Turki melancarkan serangan besar-besaran di bagian utara Suriah pada Oktober untuk menyingkirkan Syrian Democratic Force (SDF) yang dipimpin Kurdi lebih jauh dari perbatasannya.
Kampanye militer yang dijuluki Operation Peace Spring, diluncurkan pada 9 Oktober, dengan militer Turki dan militan sekutu bertempur melawan ISIS dan pasukan Kurdi setempat.
Serangan itu dikritik oleh Amerika dan negara-negara Eropa, dengan Washington menjatuhkan sanksi pada Ankara atas masalah ini.
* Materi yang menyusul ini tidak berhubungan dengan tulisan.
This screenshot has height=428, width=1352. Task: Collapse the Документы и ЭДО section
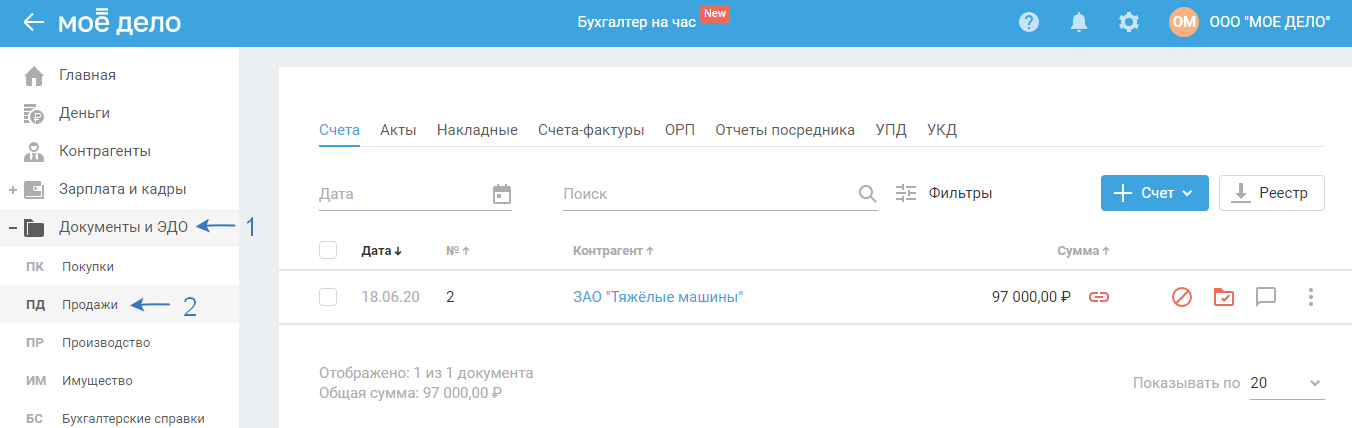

Namun, kedua pihak sepakat setelah Amerika dan Turki menyetujui gencatan senjata 120 jam yang kemudian menjadi permanen.
Pada saat yang sama, Presiden Erdogan dan mitranya dari Rusia Vladimir Putin melakukan patroli di perbatasan Suriah untuk memastikan perdamaian di wilayah tersebut.
Operasi itu memungkinkan Ankara untuk menciptakan apa yang disebut zona aman di sebidang tanah sepanjang 75 mil antara kota Ras al-Ayn dan Tal Abyad di Suriah yang digunakan untuk memukimkan kembali pengungsi Suriah di sana.
Sebagian besar tanah ini sebelumnya dikuasai oleh militan Kurdi, yang dianggap sebagai teroris oleh Turki karena hubungan mereka dengan Partai Pekerja Kurdistan yang dilarang di negara tersebut.